The problem: Can you reproduce the stretch of records from the line containing "Given: Show more category chips with chevron" through the end of the records, leaving out the pictures?

Working data:
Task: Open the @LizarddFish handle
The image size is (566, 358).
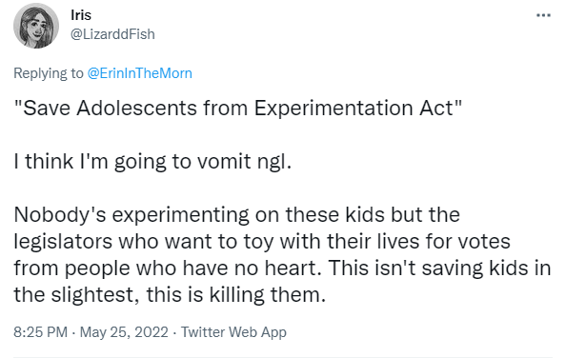Action: pos(112,34)
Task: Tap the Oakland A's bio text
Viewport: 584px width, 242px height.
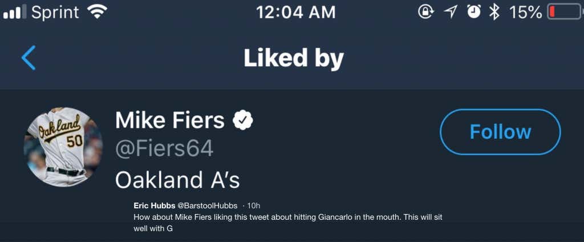Action: pos(177,180)
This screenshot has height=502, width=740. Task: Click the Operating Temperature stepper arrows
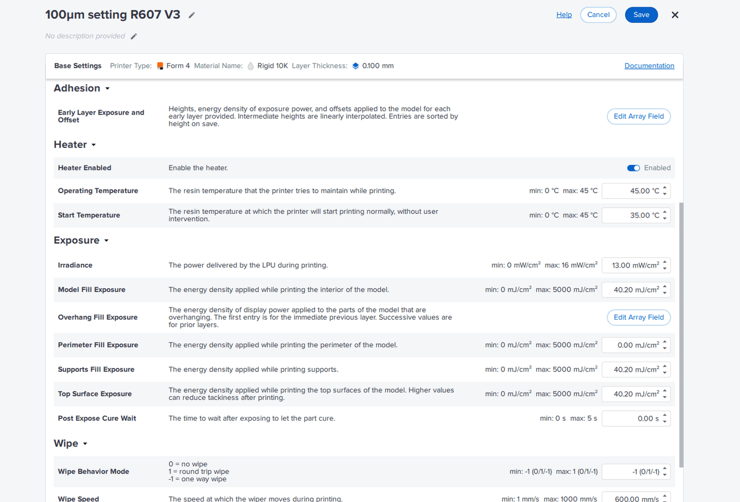665,191
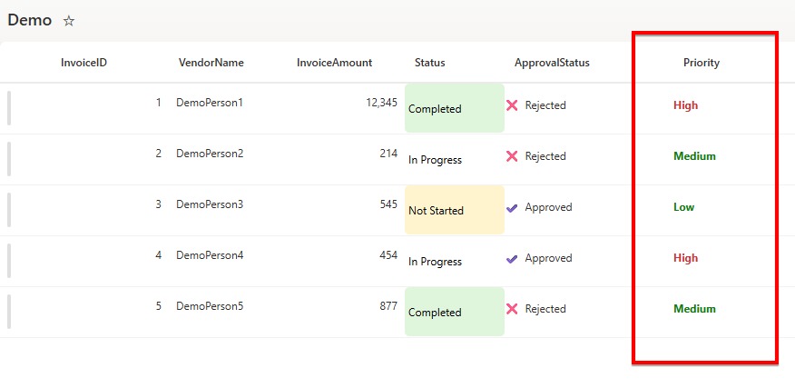
Task: Select row 5 via its left selection bar
Action: 9,312
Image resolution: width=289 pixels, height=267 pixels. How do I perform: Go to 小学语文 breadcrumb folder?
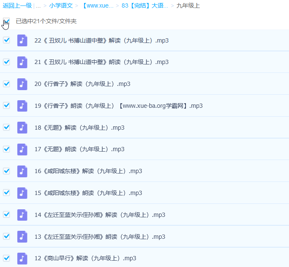coord(61,5)
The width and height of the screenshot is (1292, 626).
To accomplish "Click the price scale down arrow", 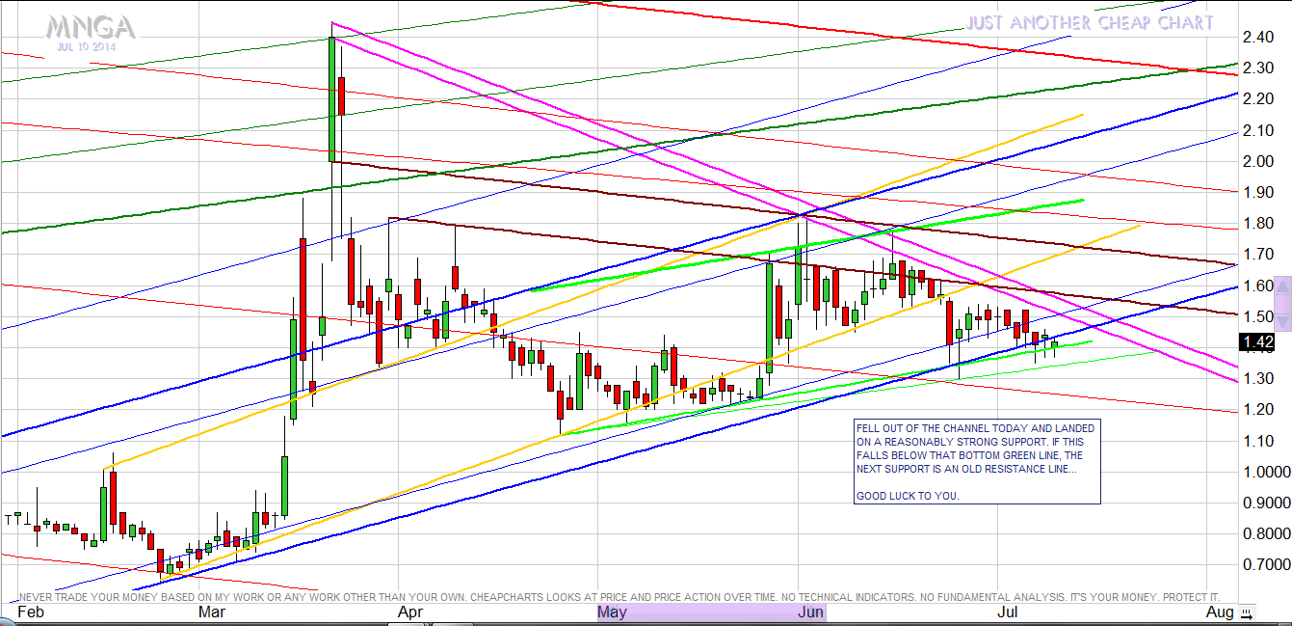I will [1282, 320].
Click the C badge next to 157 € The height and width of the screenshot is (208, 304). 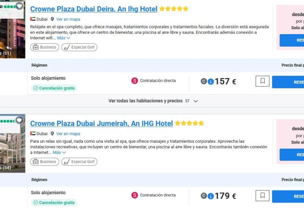[204, 82]
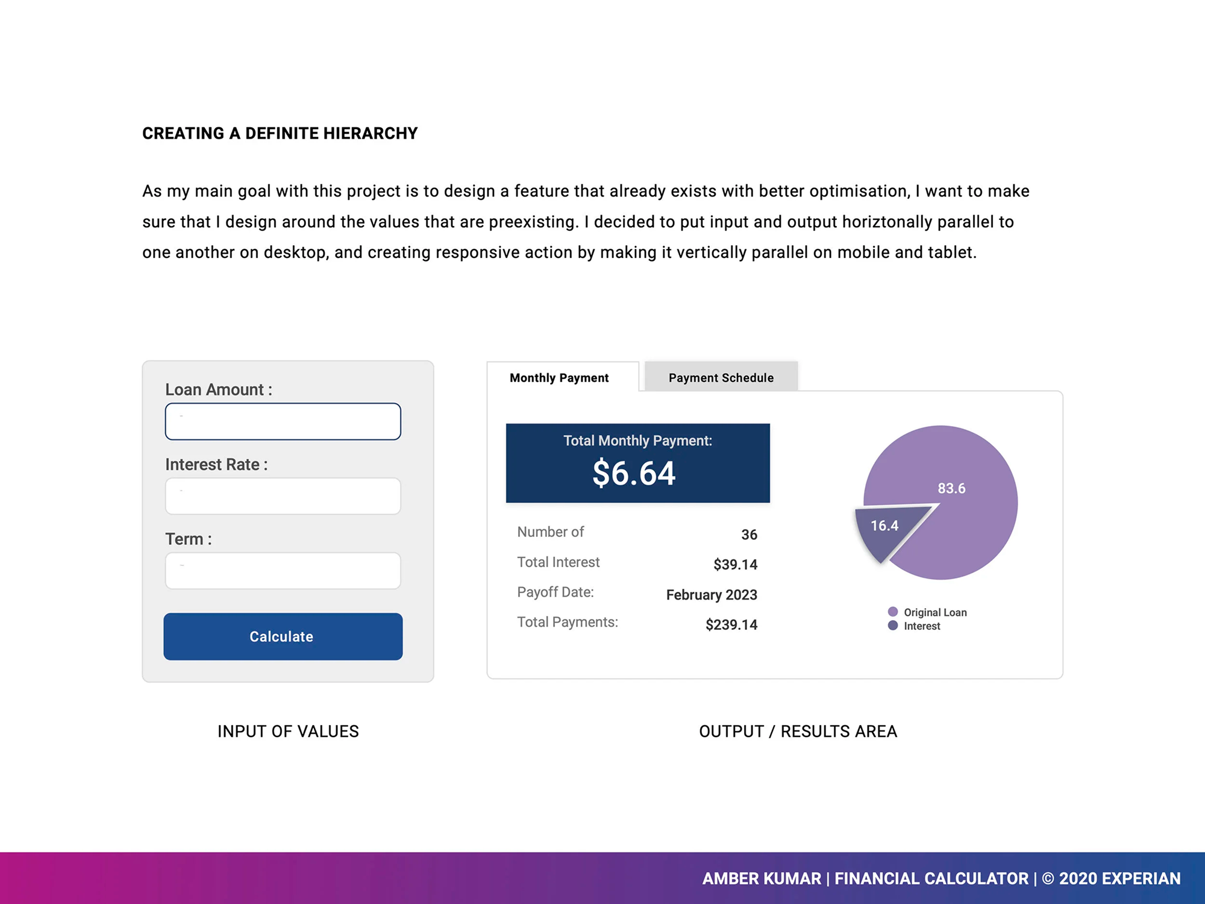Click the Total Interest value $39.14
Viewport: 1205px width, 904px height.
(x=735, y=565)
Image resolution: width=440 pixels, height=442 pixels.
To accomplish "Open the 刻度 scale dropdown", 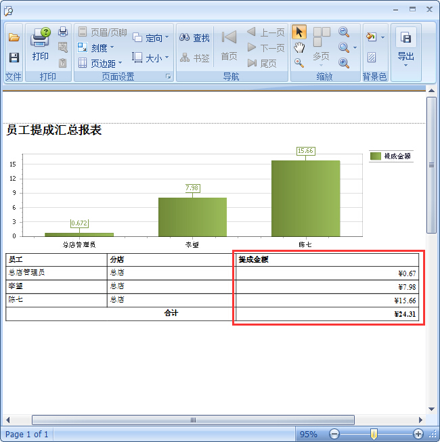I will pos(95,48).
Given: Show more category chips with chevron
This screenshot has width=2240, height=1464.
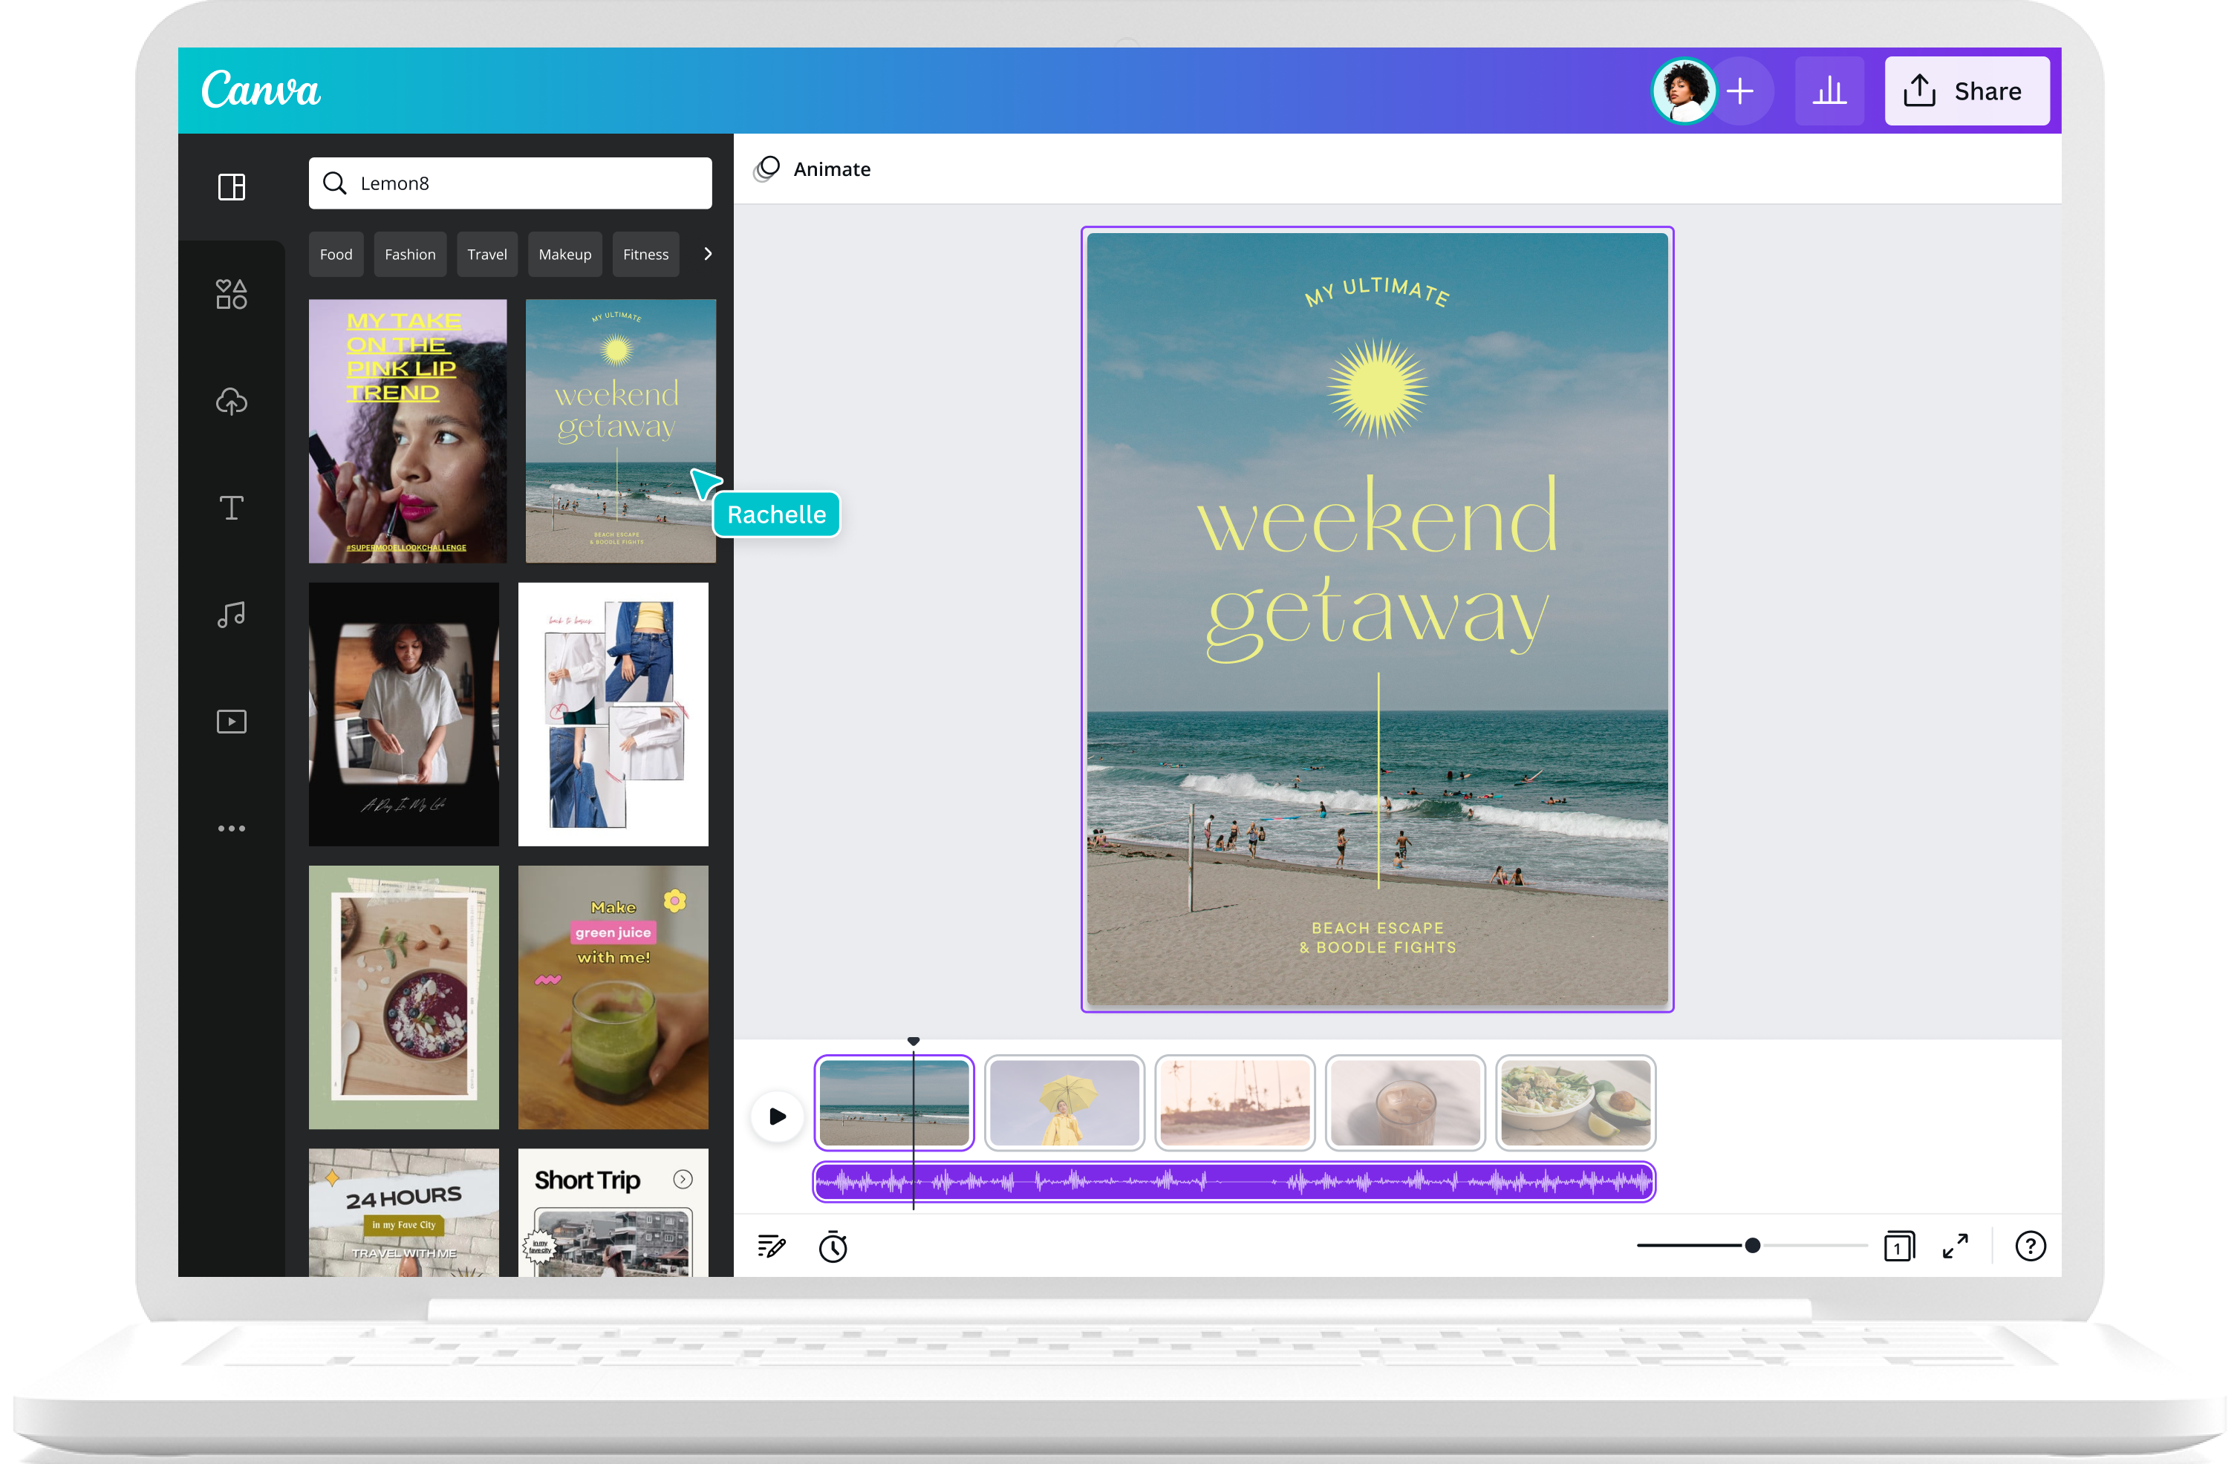Looking at the screenshot, I should (x=708, y=254).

Expected output:
Given: Show more category chips with chevron
This screenshot has width=2240, height=1464.
Looking at the screenshot, I should (x=708, y=254).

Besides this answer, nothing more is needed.